In the seventeenth century our city became catholic again and was an important centre of contra-reformation. The presence of the Jesuits played an important part in the process and it was they who had the statue of Brabo, a legendary figure who is linked to the origins of the city, replaced by a statue of Our Lady in the city hall. Mary was a central figure in contra-reformation, so her image appeared on many a street corner.

Very often the statue has a lantern, which is a third reason why the statues adorn street corners. As street lights were missing in the 17th and 18th century city, the lanterns provided some kind of light and some kind of safety for people who had to walk home through the dark streets.

Our historical churches

Although a number of historical churches have vanished (e.g. the Walburgischurch in the very center of the old town, and the church belonging to the St-Michael’s cloister in the environment of the Kloosterstraat), we still have 5 churches with a rich historical background.

The most important of these of course is the Cathedral, Our Lady’s Church, situated between the Town Hall and the Groenplaats, which by the way used to be a cemetery belonging to the church. This gothic masterpiece is especially known for its 4 Rubens paintings.

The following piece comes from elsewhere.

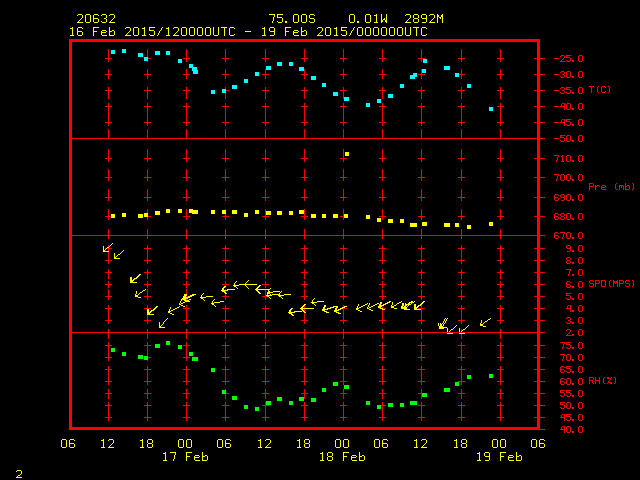This screenshot has width=640, height=480.
Task: Select the 18 Feb date label
Action: [341, 457]
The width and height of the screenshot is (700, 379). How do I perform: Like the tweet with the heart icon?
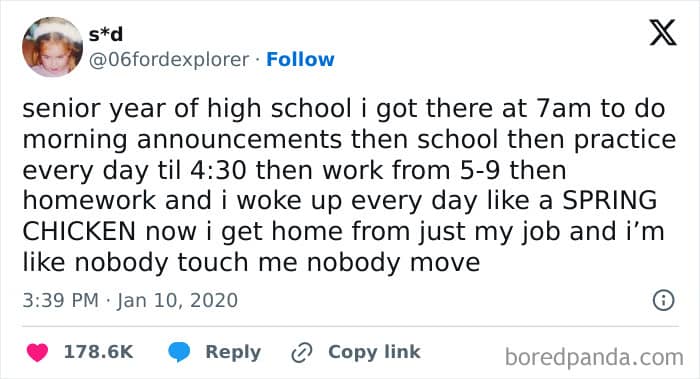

While restauration works are on their way in the Fine Arts Museum, part of the collection, which originally belonged to the cathedral, are on display again. So the cathedral is an interesting museum of its own.

The youngest of the historical churches is the Jesuits’ church: St-Carl-Borromeus. Its façade is a fine example of baroque art, but only inside will you be able to feel the effect of baroque completely, especially when you enter the Houtappel chapel (to your right facing the main altar). Also this church is closely connected with Rubens as there are clear signs that Rubens had a hand in the design of both the façade and the tower. Originally the aisles left and right had their ceilings painted by Rubens, but a fire in 1718 destroyed all of these paintings. Rubens also painted two large canvases for the main altar, but the originals are now on display in Vienna. The really unique thing about this church is that the painting adorning the main altar can be switched. The original device to perform this feat is still active and is being used four times a year.

Another church linked with Rubens is St-James’s, located near St-Jacobsmarkt, entrance via the southern aisle in Lange Nieuwstraat. Here the master is buried beneath a painting of his own choice. This church boasts a very impressive main altar in baroque style and an organ on which the young Mozart one gave a concert as he passed Antwerp in the company of his father and his sister.

At the Veemarkt (Cattle Market) you can find the entrance to St-Paul’s, which used to be the church of the dominicans as you can clearly see from the engravings above the entrance. In the church you will find paintings of all the great masters (Rubens, Van Dijck, Jordaens, …) but equally impressive is the calvary you will find in a courtyard belonging to the church.

Last but not least there’s St-Andrew’s (entrance Waaistraat) which boasts what is probably the most fascinating pulpit in the world.